Between 1971 and 1978 Dr Barton was based at Oregon State University where access was available to a nuclear reactor with pulsing capability suitable for high-speed motion neutron radiography. Here too he was able to collaborate both nationally and internationally. The neutron radiographic inspection of mixed oxide (uranium-plutonium) nuclear fuel at Richland was important enough to justify installation of an on-site reactor facility. Another application, inspection of zirconium fuel cladding billets using a special cold neutron beam at a reactor, was recognized as the biggest single application to that time in the enlarging field of neutron radiography. One of much international collaboration was in Santiago, Chile where the International Atomic Energy Agency was providing an advanced center for nuclear capabilities.

In 1978 Dr. Barton moved again, this time to San Diego in Southern California. The move was to work with IRT Corporation on a diversity of neutron radiography applications including design of isotopic source systems using Californium 252. and early development of computerized axial tomography using neutron radiography. He later worked as consultant to assist with neutron radiography projects across the nation and across the world. Twenty years after committing to work exclusively toward international development of neutron radiography, Dr Barton organized and held in San Diego, what became known as "The First World Conference on Neutron radiography". The proceedings, published by D. Reidel. Contains 140 papers from 20 countries. Amongst those centers reporting activities were 5 from UK, 11 from France, 28 from the USA and nearly 100 from 17 other countries.

Dr. Barton helped organize and co-chair subsequent conferences in the series held in Paris 1986, Osaka, and San Francisco 1992 and at each the number of countries reporting progress has increased. The proceedings of the Fifth World Conference on Neutron Radiography includes an invited paper by Dr. Barton entitled "International Neutron Radiography-Past and Present. In that review more detail is provided including references to about fifty research papers authored by J.P Barton between 1964 and 1996 on various aspects of neutron radiography.

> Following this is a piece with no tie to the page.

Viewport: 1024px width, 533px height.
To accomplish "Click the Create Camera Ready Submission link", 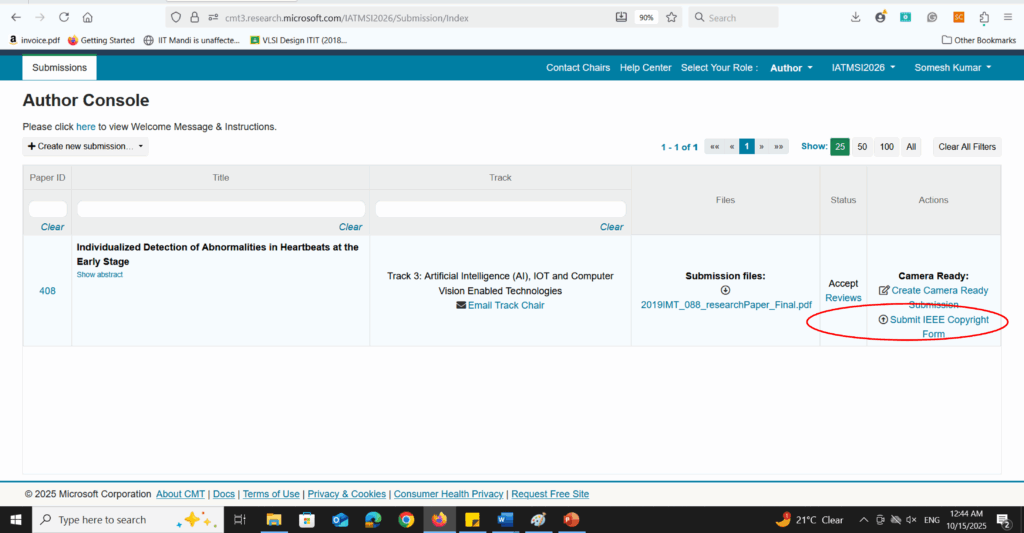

Between the 1992 conference and the 1996 conference Dr. Barton drafted a proposed constitution for the formation of the "International Society for Neutron Radiology" and co-ordinated review input from all co-founders. The foundation of the society was discussed and adopted at the 1996 conference. A paper entitled "International Society For Neutron Radiology-Foundation" is authored by JP Barton and included in the proceedings of the Fifth World Conference on Neutron Radiography published 1997 by DGZfP Deutsche Gesellschaft fur Zerstörungsfreie Prüfung e.V. ISBN 3-931381-08-0 edited by C.O Fischer, J.Stade, W.Bock.

International Symposia where Dr. Barton was honored to be the invited speaker on neutron radiography include Cambridge UK 1982 (The 50th anniversary of the discovery of the neutron), MIT USA 1983, Petten, Netherlands 1989, JAERI, Japan 1993, and Budapest, Hungary 1994.

Dr. Barton was born in London in 1934. He was educated in Physics at the University Of Birmingham, where there was a strong emphasis on nuclear physics. He then worked for four years with the UK Atomic Energy Authority first at Harwell then at Winfrith on theoretical and experimental design input for the UK nuclear power station program.

After retiring from neutron radiography work in 1992 Dr Barton has worked on some medical applications of neutron physics. He is also concerned with international efforts toward nuclear weapon control and disarmament.

He and his wife Claudia were married in 1965 in France. To follow his neutron radiography career she had to resign from a tenured position in Physics at the University of Grenoble. They live primarily at their home in San Diego but travel to UK, France and many other countries. They have two children and three grandchildren who live in northern California.